Molybdenum and phosphorus limitation of moss-associated nitrogen fixation in boreal ecosystems

• Published in: The New phytologist Vol. 214; no. 1; pp. 97 - 107
• Main Authors: Rousk, Kathrin, Degboe, Jefferson, Michelsen, Anders, Bradley, Robert, Bellenger, Jean‐Philippe
• Format: Journal Article
• Language: English
• Published: England New Phytologist Trust 01.04.2017; Wiley Subscription Services, Inc
• Subjects: Acetylene - metabolism; Acetylene reduction; biological nitrogen fixation; Biomass; Boreal forests; Bryophyta - physiology; Cyanobacteria; Cyanobacteria - drug effects; Cyanobacteria - metabolism; Ecological function; Ecosystem; Ecosystems; field experimentation; Field tests; Growing season; Hylocomium splendens; latitude; Molybdenum; molybdenum (Mo); Molybdenum - pharmacology; Mosses; mosses and liverworts; nitrogen; Nitrogen fixation; Nitrogen Fixation - drug effects; Nitrogen Isotopes; nitrogenase; nutrients; phosphorus; phosphorus (P); Phosphorus - pharmacology; Picea; Pleurozium schreberi; stable isotopes; subarctic tundra; Tracer techniques; Tundra; boreal forests; cyanobacteria; subarctic tundra; biological nitrogen fixation; molybdenum (Mo); Hylocomium splendens; Pleurozium schreberi; phosphorus (P)

> **Information shown**:
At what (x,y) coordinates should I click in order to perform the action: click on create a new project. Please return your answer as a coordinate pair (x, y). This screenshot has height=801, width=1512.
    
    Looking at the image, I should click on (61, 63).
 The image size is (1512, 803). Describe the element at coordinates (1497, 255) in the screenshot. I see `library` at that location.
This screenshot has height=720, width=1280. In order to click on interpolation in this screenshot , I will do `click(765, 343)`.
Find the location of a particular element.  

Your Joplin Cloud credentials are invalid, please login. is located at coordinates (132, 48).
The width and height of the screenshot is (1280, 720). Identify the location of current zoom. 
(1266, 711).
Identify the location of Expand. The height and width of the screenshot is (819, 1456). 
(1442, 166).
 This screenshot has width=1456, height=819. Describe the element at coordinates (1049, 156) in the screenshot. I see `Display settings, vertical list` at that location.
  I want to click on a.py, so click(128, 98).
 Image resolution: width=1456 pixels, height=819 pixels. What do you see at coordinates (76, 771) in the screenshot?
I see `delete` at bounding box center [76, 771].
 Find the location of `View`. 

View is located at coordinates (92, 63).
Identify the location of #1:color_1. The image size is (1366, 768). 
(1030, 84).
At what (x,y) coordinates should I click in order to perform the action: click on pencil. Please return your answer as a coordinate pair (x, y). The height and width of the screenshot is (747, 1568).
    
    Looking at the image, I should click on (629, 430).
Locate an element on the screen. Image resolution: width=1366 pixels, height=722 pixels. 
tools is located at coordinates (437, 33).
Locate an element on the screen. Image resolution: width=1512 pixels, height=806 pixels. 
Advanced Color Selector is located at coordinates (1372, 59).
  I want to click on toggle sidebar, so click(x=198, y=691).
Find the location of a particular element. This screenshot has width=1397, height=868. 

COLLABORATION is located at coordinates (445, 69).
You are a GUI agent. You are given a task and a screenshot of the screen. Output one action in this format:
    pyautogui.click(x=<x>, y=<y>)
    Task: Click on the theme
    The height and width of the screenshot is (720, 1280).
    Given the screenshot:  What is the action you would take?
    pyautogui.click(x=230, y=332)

> **Directions**:
**A)** Based on the catalog entry on moss-associated nitrogen fixation, decide whether each statement agrees with it: (i) the article appeared in volume 214, issue 1 of The New phytologist; (ii) the article is written in French; (iii) Kathrin Rousk is the first of the main authors listed. For each, answer yes or no and quote the deciding words.
**B)** Extend the catalog entry on moss-associated nitrogen fixation, picking up after its list of subjects.

> **Responses by item number**:
**A)**
(i) Yes: "Published in: The New phytologist Vol. 214; no. 1"
(ii) No: "Language: English"
(iii) Yes: "Main Authors: Rousk, Kathrin"

**B)**
• ISSN: 0028-646X; 1469-8137; 1469-8137
• DOI: 10.1111/nph.14331

Biological nitrogen fixation (BNF) performed by moss-associated cyanobacteria is one of the main sources of new nitrogen (N) input in pristine, high-latitude ecosystems. Yet, the nutrients that limit BNF remain elusive. Here, we tested whether this important ecosystem function is limited by the availability of molybdenum (Mo), phosphorus (P), or both. BNF in dominant mosses was measured with the acetylene reduction assay (ARA) at different time intervals following Mo and P additions, in both laboratory microcosms with mosses from a boreal spruce forest and field plots in subarctic tundra. We further used a 15N2 tracer technique to assess the ARA to N2 fixation conversion ratios at our subarctic site. BNF was up to four-fold higher shortly after the addition of Mo, in both the laboratory and field experiments. A similar positive response to Mo was found in moss colonizing cyanobacterial biomass. As the growing season progressed, nitrogenase activity became progressively more P limited. The ARA: 15N2 ratios increased with increasing Mo additions. These findings show that N2 fixation activity as well as cyanobacterial biomass in dominant feather mosses from boreal forests and subarctic tundra are limited by Mo availability.